In 1983 I was 22 years old. I had been politically active since I was a teenager but one event of that year inspired me to more political activity and it inspires me still. You may remember the news programme called Nationwide and one particular interview with Margaret Thatcher. If you don't remember Nationwide you will remember Mrs Thatcher, the Marmite of politics as you either loved her or hated her.

This was one of a series of interviews which allowed members of the public ask their questions to famous people. They were in another studio and their faces were on a screen in the background. Mrs Thatcher was asked about the Belgrano and how it could have been "a danger to our shipping" when it was outside the exclusion zone and heading in the opposite direction. You know, the thing you do if you don't want to be shot at. All Margaret did was to repeat her "danger to our shipping" phrase but had no substance to back this up.
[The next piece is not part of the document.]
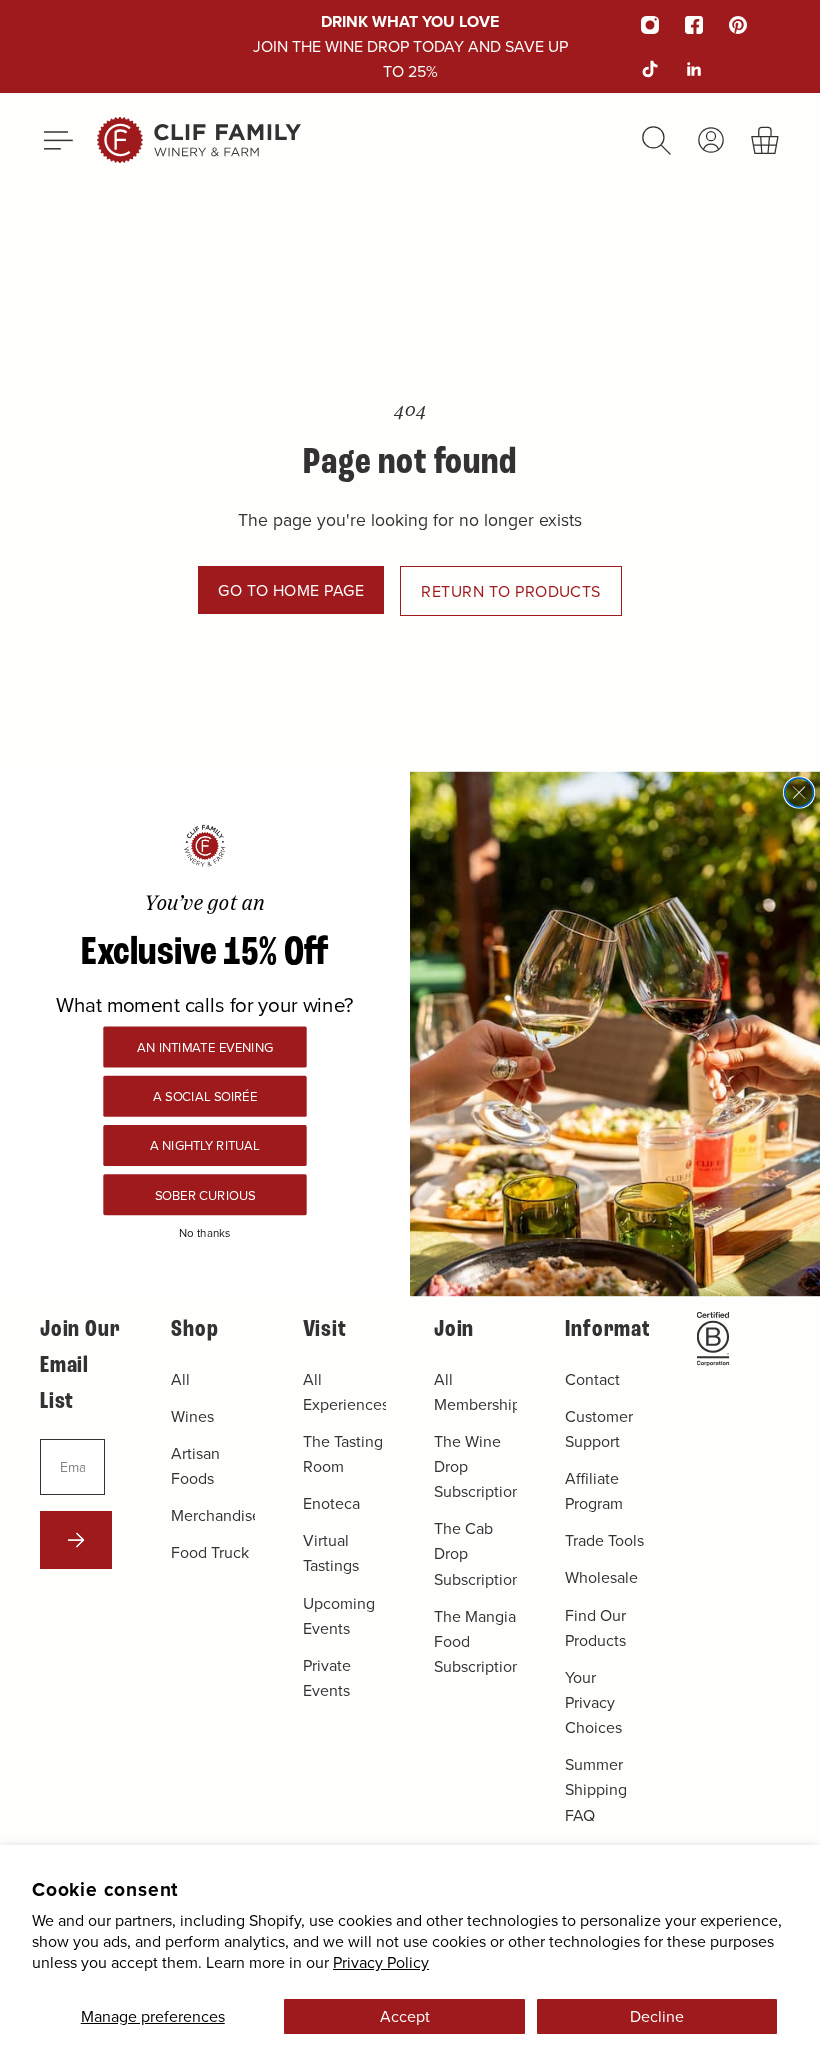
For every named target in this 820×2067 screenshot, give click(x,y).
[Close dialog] (799, 792)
We were too stupid as members of the public to understand where the danger was coming from.

I suppose the Belgrano could have turned round and become aggressive and so could have been a danger, but I don't know of any Hollywood film that lets the good guys act like this. There is room for agreement with Maggie as long as you want to be one of the bad guys and if you are the bad guys then it isn't worth winning the war.

At the time of the interview I remember raising my arms in exasperation at the television. Maybe we need more Marmite to get more people concerned about politics.